Erica Grieder points me to this post on stats use in Psychology. Key point

When you drop the chemical on the mutant mice nerve cells, their firing rate drops, by 30%, say. With the number of mice you have this difference is statistically significant, and so unlikely to be due to chance. That’s a useful finding, which you can maybe publish. When you drop the chemical on the normal mice nerve cells, there is a bit of a drop, but not as much – let’s say 15%, which doesn’t reach statistical significance.

But here’s the catch. You can say there is a statistically significant effect for your chemical reducing the firing rate in the mutant cells. And you can say there is no such statistically significant effect in the normal cells. But you can’t say mutant and normal cells respond to the chemical differently: to say that, you would have to do a third statistical test, specifically comparing the "difference in differences", the difference between the chemical-induced change in firing rate for the normal cells against the chemical-induced change in the mutant cells.

Again this is one of those things that difficult to frame because I want to respond “Yes, but more importantly no and if you really think about ‘eh’”

Strictly speaking the author is right. You cannot say there is a statically significant difference in the response rates between mutant mice and normal mice.

However, what you can say is that the response rates of mutant mice differs significantly from zero while the response rates of non-mutant mice do not.

That clears up everything, right?

The ultimate problem – I think – is getting too much of a bug up one’s bum about the threshold of statistical significance. You did an experiment you got some evidence. That evidence alters the way you think. Its not like whoa, I discovered the next big thing if I get something with a 5% significance level but I just have a pile of poop if I get something with a 6% significance level.

However, because we concentrate on significance levels we say that the normal mice “didn’t respond”, while the mutant mice “did respond.”  That sounds like you are talking about a fundamental difference in the mice. And, since you are talking about a fundamental difference in the mice you ought to be able to say the mice are fundamentally different, right?

Well, no because its an artifact of our significance cut off. That we use this cut off is a problem.

However, doing the “difference-in-differences” stat doesn’t really help over come that because you have just applied the same falsely rigid standard to another measurement.

Indeed, one can imagine the following scenario. There are three types of mice: Normal, Mutant and All Fucked Up (AFU).  The AFU mice are some ugly creatures and you really don’t want to get them mad. But, we’ll analyze their data anyway.

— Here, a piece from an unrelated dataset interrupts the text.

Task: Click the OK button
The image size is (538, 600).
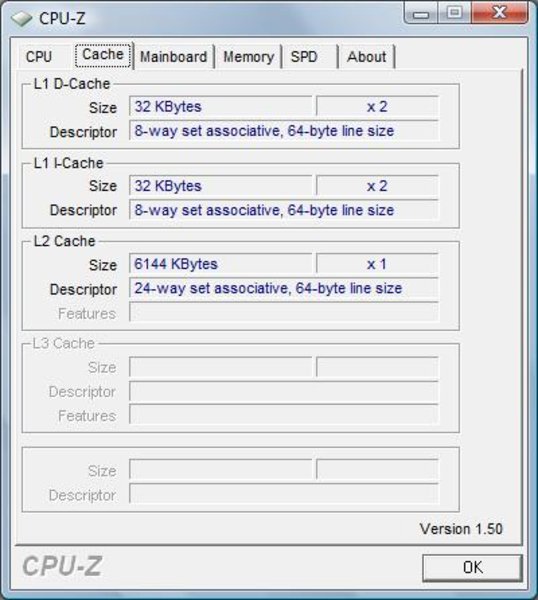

So using the numbers from the post: The normal mice see their firing rates drop by 15%. The mutant mice see their firing rates drop by 30%. And the AFU mice see their firing rates drop by 45%. Plus they turn green and eat the lab assistants! What kids won’t do for an RAship these days?

Now, lets do difference-in-difference between normal and mutant. It fails, so we can’t say they are different.

Now, lets do difference-in-difference between mutant and AFU. It fails so we can’t say they are different.

Now, lets do difference-in-difference between normal and AFU. It passes. Woo-hoo we get our paper published. Too bad Sanjay got eaten before he got his first co-authorship. C’est la vie.

However, look at what we are saying. We can’t say that normals respond at all to the chemical. We can’t say that normals and mutants respond differently to the chemical. And, we can’t say that mutants and AFUs respond differently.

So are mutants more like normals or AFUs? We can’t say because they are not significantly different from either. However, normals and AFUs are significantly different from each other. And, mutants and AFUs share something in common, they both respond significantly to the chemical. Whereas, normals do not.

Its like the stats are telling you nothing and everything all at the same time. That’s because they have arbitrary cut-off points in them. If you get wrapped up in the cut-off points you will be chasing your tail. If you accept that the cutoff points are arbitrary then you can make sense of the world.

You can look at the data on normal mice. You can look at the data on mutant mice. Then you might say well, that normal mice data really looks like chance. And, that mutant data really looks like there is something going on here. So I am going to tentatively say that mutants are different than normals in their response to  the chemical.

But, its all shades of gray that push our beliefs in one direction or another. There is no meaningful definitive cut off that says yes there is an effect or no there is not.